Your task:
Nothing but the records, transcribed verbatim and stripped of images, should appear in the answer.

[Data excerpts]

========================

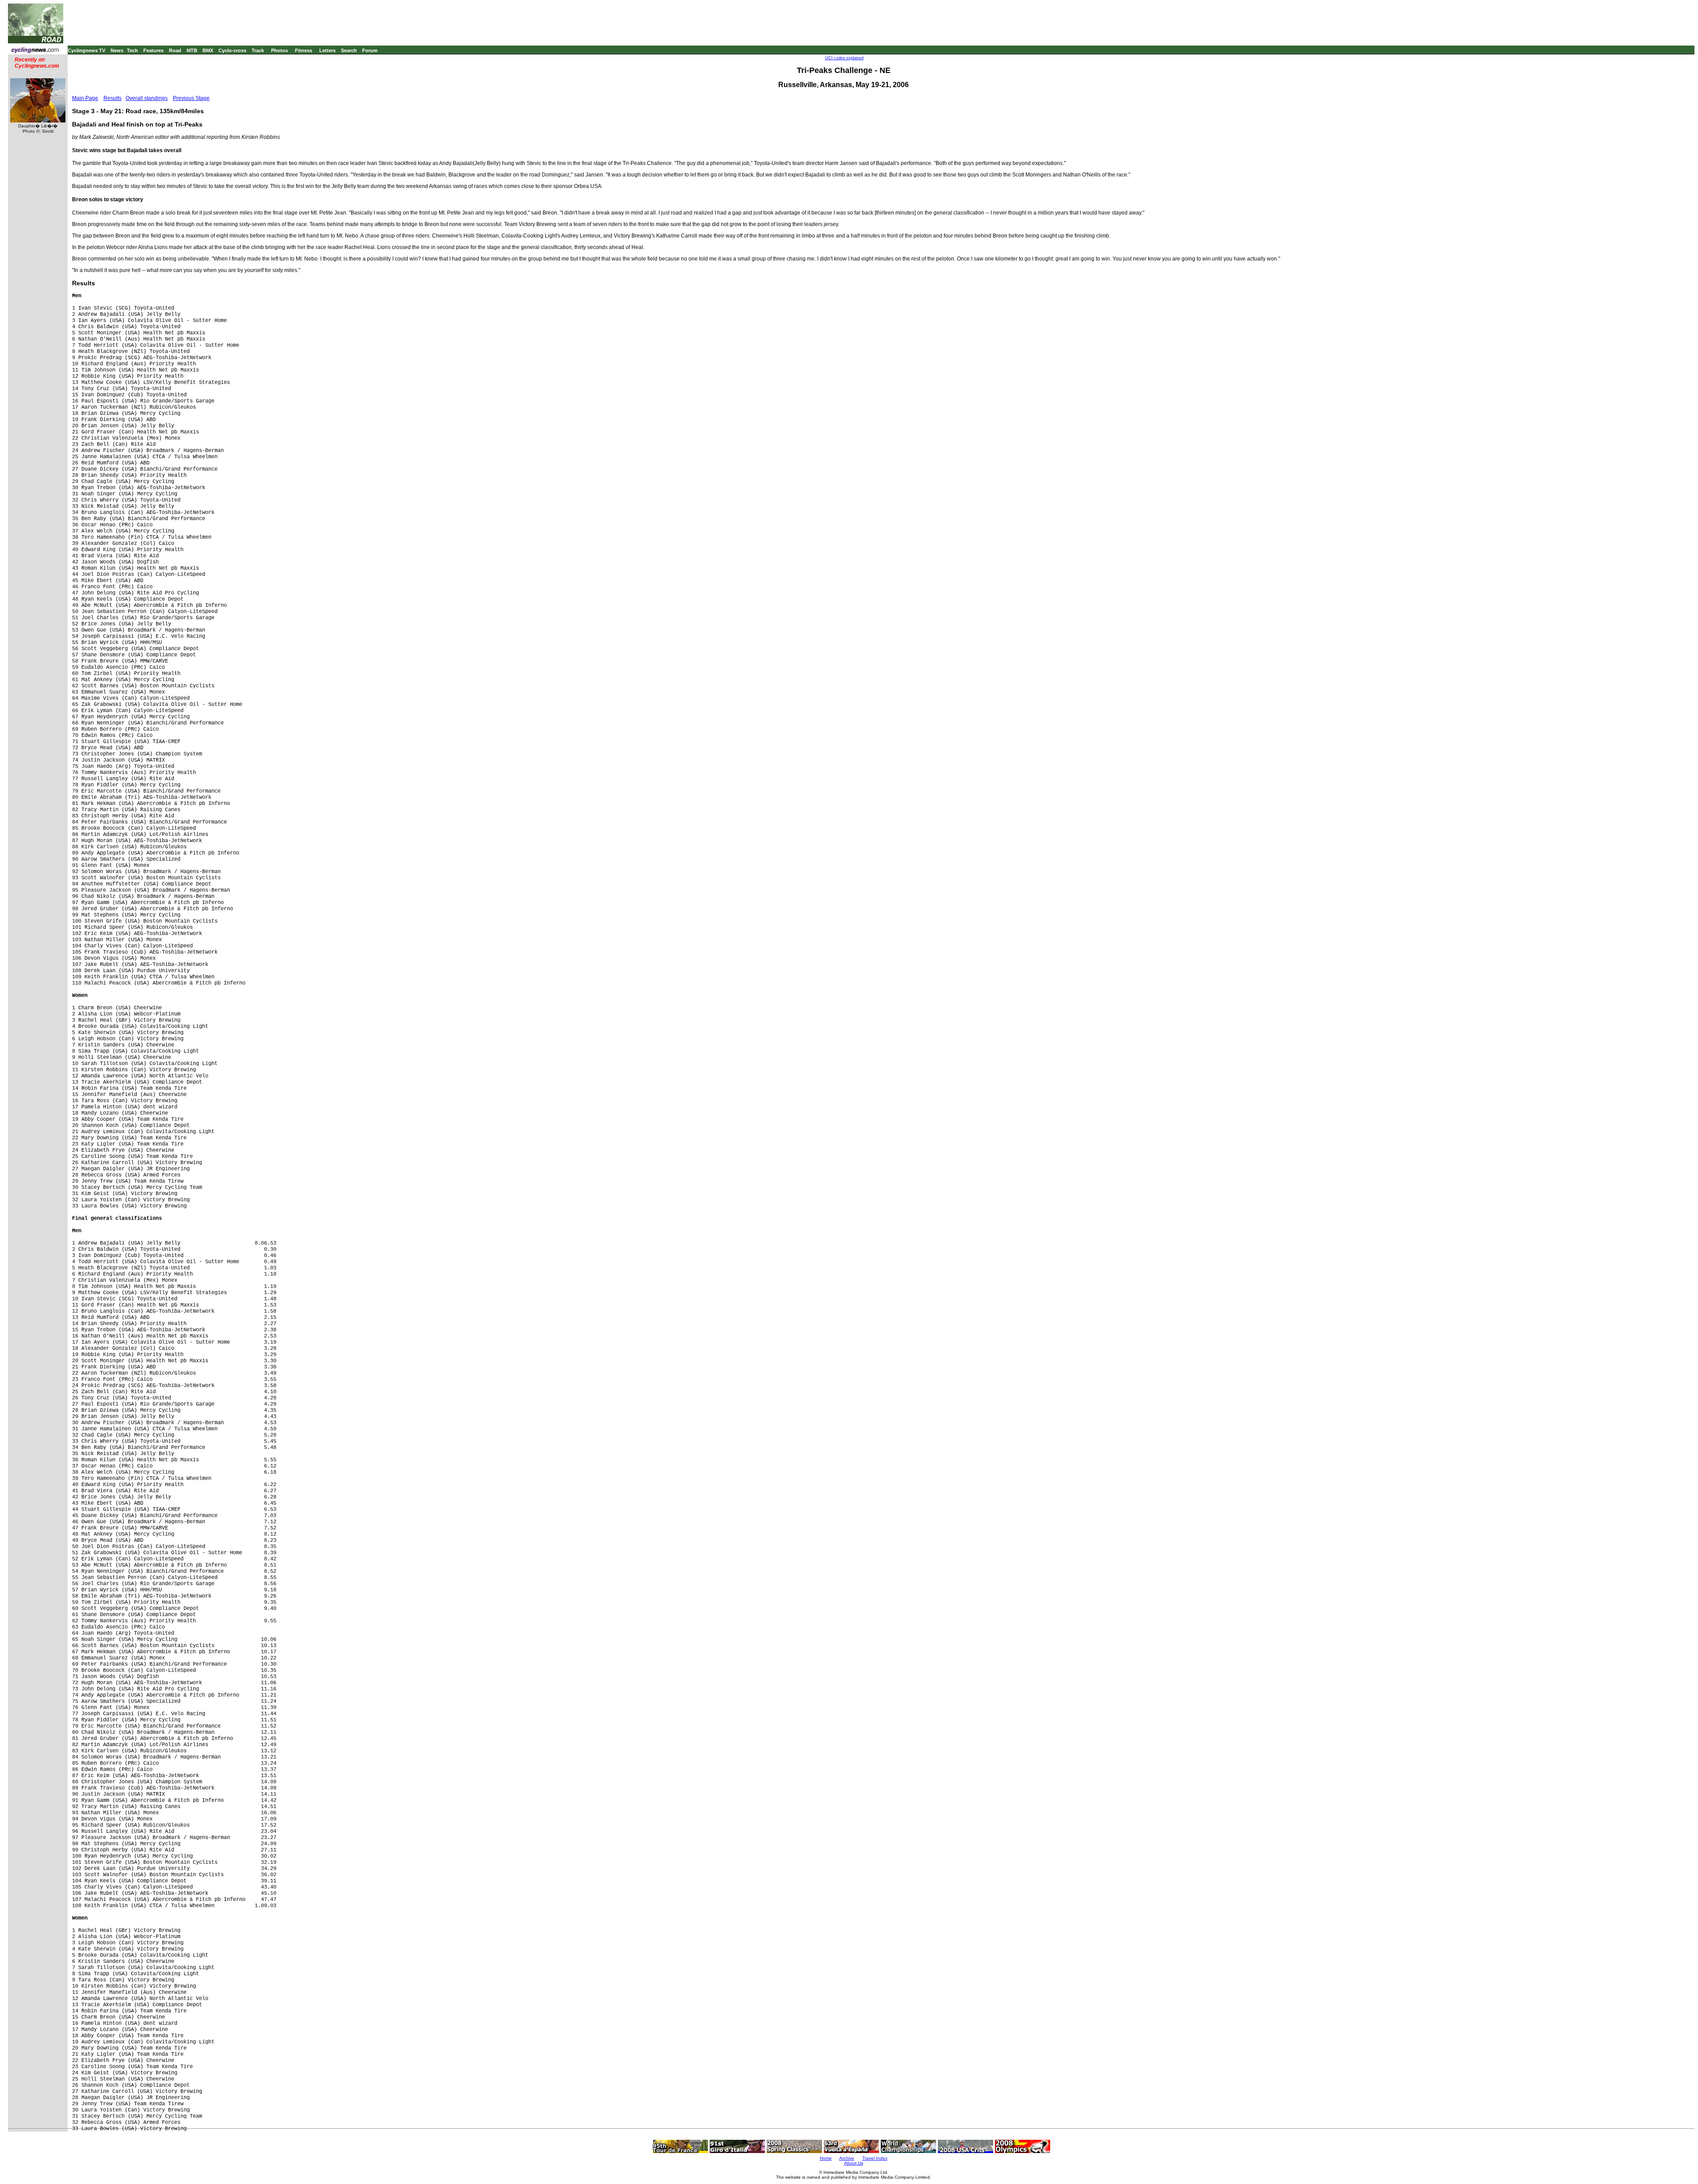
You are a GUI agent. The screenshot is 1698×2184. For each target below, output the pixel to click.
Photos (279, 50)
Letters (327, 50)
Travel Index (874, 2158)
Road (175, 50)
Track (258, 50)
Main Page (85, 98)
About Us (853, 2163)
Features (153, 50)
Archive (846, 2158)
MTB (192, 50)
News (117, 50)
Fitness (303, 50)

========================

Answer:
You are a GUI agent. The screenshot is 1698×2184. For each target below, output the pixel to click.
Photos (279, 50)
Letters (327, 50)
Travel Index (874, 2158)
Road (175, 50)
Track (258, 50)
Main Page (85, 98)
About Us (853, 2163)
Features (153, 50)
Archive (846, 2158)
MTB (192, 50)
News (117, 50)
Fitness (303, 50)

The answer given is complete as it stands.